Electronic Transport Properties of Semiconductor Nanostructures
The Graduate School, Stony Brook University: Stony Brook, NY.
With reduced size and dimensions, semiconductor nanostructures have dramatic difference in electrical properties than their bulk counterparts. These differences have raised many interesting topics, such as quantum Hall effects and bandgap engineering. By utilizing these properties of nanostructures, numerous electrical devices have been proposed and created to improve human life quality and production efficiency. Graphene, carbon atoms formed in only one-atomic-layer, has been discovered in lab in 2004 and raised a lot of attentions. It has unique electronic band structure and promising applications. Many fundamental physics questions and practical limitations on device functions need to be addressed.

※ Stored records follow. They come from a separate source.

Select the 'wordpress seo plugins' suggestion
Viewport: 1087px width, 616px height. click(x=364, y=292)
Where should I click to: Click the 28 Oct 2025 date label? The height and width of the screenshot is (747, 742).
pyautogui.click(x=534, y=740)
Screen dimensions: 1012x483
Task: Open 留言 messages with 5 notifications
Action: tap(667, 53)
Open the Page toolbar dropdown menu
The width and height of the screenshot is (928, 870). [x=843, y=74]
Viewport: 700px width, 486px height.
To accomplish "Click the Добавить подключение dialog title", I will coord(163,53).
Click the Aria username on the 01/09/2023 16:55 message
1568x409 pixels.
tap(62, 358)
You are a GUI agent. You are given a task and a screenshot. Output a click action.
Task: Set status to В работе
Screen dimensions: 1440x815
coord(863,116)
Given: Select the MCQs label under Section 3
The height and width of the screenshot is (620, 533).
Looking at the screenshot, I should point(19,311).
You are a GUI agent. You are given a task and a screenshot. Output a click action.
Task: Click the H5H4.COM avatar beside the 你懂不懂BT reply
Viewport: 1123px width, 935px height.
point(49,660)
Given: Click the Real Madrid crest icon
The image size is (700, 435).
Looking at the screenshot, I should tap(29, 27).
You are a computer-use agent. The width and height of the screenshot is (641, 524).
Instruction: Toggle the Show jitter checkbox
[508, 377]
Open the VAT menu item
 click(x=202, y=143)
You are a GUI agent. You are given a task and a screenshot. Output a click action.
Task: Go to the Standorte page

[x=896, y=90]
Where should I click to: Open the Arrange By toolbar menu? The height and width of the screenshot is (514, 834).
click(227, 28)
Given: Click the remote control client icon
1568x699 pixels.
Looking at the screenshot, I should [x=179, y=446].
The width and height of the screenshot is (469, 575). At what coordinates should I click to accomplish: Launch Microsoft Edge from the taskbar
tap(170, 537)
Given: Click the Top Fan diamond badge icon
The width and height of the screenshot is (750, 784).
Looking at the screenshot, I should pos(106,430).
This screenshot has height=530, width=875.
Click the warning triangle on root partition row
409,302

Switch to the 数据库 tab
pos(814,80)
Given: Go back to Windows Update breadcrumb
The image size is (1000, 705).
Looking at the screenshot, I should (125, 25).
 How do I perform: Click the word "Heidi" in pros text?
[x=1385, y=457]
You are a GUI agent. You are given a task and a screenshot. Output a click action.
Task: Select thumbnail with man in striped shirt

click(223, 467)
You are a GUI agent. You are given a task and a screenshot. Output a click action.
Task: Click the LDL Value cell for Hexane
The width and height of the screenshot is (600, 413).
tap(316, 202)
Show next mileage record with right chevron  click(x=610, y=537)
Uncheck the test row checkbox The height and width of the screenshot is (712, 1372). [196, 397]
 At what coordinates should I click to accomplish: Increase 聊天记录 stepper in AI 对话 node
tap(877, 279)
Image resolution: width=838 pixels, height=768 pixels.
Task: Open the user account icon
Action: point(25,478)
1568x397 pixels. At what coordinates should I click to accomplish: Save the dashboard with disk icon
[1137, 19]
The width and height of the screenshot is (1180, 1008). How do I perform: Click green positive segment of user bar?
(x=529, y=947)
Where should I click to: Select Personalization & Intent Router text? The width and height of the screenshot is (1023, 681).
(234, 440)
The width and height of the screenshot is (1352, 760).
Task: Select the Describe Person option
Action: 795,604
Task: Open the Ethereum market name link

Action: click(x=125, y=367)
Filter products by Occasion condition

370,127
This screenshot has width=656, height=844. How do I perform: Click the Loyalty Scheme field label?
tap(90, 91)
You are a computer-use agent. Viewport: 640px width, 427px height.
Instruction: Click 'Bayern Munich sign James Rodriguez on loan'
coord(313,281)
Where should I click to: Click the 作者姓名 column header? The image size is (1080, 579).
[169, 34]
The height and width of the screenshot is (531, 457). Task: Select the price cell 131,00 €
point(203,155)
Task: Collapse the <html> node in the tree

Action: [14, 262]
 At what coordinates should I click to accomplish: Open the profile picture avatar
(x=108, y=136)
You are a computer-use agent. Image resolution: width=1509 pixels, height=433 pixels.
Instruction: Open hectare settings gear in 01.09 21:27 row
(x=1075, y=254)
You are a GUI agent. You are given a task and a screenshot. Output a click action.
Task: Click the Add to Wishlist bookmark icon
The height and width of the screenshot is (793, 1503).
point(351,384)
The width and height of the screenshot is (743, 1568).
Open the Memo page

We have investigated the low-frequency 1/f noise, which poses a limit on the signal-to-noise ratio in broad band electrical circuit, in both suspended and on-substrate graphene field-effect transistors, from T = 30 to 300K. We have found that, compared to on-substrate devices, in general suspended graphene devices show lower 1/f noise, as a result of their higher mobility. We explain the observed noise dependence on gate voltage using the Hooge's empirical relation with a variable Hooge parameter. We have also studied metal-insulator transition in monolayer graphene, and a phase diagram of metal and insulator phases from reported and our own results was proposed. Anomalous quantum Hall effect in ABC-stacked trilayer graphene was also studied, and we found chiral fermions with Berry's phase 3 pi and unusual Landau level quantization with 12-fold and 4-fold degeneracy in the n=0 and n >0 Landau levels, respectively. With the help of spacially resolved scanning photocurrent, we have studied charge transport in graphene in quantum Hall regime. And we found that the net photocurrent is determined by hot carriers transported to the device edges, where quantum Hall edge states provide efficient channels for their extraction to contacts. Moreover, optical bandgap and electrical properties of (GaN)1-x(ZnO)x solid solution nanowire have been studied to explore the possibility of using this material as a photovoltaic catalyst in water splitting for generating renewable energy. The nanowires with composition x = 0.12 were found with an optical bandgap ~2.7eV. And the nanowire FETs were n-type conduction, with background carrier density ~10^19/cm^3 and electron mobility ~1 cm^2/V-s.